To be a traveler means embracing everything and everyone around you. It means reaching out to someone for the sake of company and coming away with at least one thought-provoking and eye-opening conversation. It means surrounding yourself with fun and intelligent and like-minded people. It means a turn away from connecting with others through superficial lenses. To be a traveler means stripping yourself down to your very essence. It means letting your guard down in ways you never would have imagined. It means letting people in: letting people help you and hold you, carry you and lean on you. It means baring your naked soul, and it means being open to hurt.

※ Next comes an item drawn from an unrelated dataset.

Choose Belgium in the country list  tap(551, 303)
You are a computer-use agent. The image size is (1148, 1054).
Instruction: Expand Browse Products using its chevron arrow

To be a traveler means being respectful and open—to new cultures and languages and humans. It means following local rules and regulations (if they even exist *cough, cough*), and it means putting aside your assumptions and prejudices. It means trying every new thing that comes your way, and it means keeping your eyes open literally and figuratively. It means never being closed off to how you’re feeling or what you’re seeing or who you’re meeting.
To be a traveler means allowing yourself to marvel at one thing a day. It means believing in the magic of coming to know the unknown. It means allowing yourself to cry when you feel upset, and it means allowing yourself to laugh until you cry when you’ve never felt so happy. To be a traveler means listening to others’ stories and telling your own. It means speaking about your experiences and questioning the way they’ve made you feel. It means knowing what you want while still being flexible enough to learn. To be a traveler is to grow.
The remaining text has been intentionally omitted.